Michael Jordan said, “If you accept the expectations of others, especially negative ones, then you never will change the outcome.” I know that in recent years, I’ve not accepted the negative expectations of others much at all. I turn away if I am confronted with such, and run like hell. For me, it never was really the negative expectations of others that ever bothered me. Instead, it was my imagination of the negative expectations of others. That form of self-torture is insidious. I would run like hell from it too, but where do you run when it is coming from inside? Everywhere I might run, there it would be.

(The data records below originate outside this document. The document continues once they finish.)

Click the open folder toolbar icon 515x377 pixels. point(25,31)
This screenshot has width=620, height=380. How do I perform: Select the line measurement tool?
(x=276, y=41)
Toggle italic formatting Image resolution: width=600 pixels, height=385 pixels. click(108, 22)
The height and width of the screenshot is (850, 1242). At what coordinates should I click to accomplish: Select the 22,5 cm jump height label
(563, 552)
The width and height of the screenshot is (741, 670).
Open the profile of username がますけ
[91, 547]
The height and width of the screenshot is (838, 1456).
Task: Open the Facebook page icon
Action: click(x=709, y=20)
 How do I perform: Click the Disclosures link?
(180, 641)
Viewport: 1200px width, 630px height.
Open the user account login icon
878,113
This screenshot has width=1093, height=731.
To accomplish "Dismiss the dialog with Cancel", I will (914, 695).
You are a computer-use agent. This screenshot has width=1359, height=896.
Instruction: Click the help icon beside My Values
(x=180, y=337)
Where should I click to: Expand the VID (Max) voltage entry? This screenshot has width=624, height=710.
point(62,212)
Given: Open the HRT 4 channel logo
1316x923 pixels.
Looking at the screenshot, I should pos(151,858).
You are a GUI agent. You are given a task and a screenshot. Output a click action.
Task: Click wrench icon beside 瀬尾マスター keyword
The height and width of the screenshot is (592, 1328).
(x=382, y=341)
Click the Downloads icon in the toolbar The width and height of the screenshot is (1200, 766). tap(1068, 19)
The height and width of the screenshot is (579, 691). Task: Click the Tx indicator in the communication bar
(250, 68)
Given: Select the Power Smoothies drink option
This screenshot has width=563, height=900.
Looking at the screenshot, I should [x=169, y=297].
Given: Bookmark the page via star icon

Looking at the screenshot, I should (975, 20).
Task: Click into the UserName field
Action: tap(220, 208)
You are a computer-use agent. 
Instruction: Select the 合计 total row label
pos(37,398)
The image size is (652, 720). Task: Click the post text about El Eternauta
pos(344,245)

In years past, I used to have negative feelings about my imagined expectations of other people a lot. It didn’t stop me from doing, but it wasn’t any fun living with, that’s for sure. Nowadays, I feel that so rarely because my main focus is on joy, but every once in a while, I’m feeling those kinds of feelings that my imagination has been tickling. Last night was one of those times.
One thing to do is to choose a little better feeling thought, then another and another until I move away completely. Sometimes that feels like a lot of hard work. Well, it’s not really hard to think anything, but those negative thoughts seem to hold control. I have found that escaping from them is easier and works well instead of facing them and trying to work through it.
My escape choices are meditation, happy music, a funny YouTube video, go to bed, and more. They all work and depending on the time of day make more sense than other choices. So last night, I just turned off my computer and went to bed. It’s rare that I’m not asleep in a couple minutes, so that is a fast way to let go of my consciousness for a while and allow myself to reboot. When I wake up, as I did this morning, I may remember it happening, but it has no power or acceptance. It worked perfectly.
It’s pretty dang hard to escape from yourself. It’s so easy to move away from others in comparison. So, if this ever happens to you, where you’re sabotaging yourself with imagined scenarios that are self-destructive, my recommendation is to have a number of escape routes ready to move into quickly. You need a number because sometimes one is not working as well as it did last time, or the time of day dictates only certain options. And, of course, there is always the option of standing up to it and choosing better feeling thoughts. It really doesn’t matter the choice, only that the choice is being made before the self-destructing thoughts and emotions get very strong. Action, of some sort, is required for health reasons.
Fighting It Is Not The Answer. What You Resist Grows. The Answer Is Always Letting Go Of The Rope.
Spread Some Joy Today–by getting excited about how much charge you have in your own life and circumstance.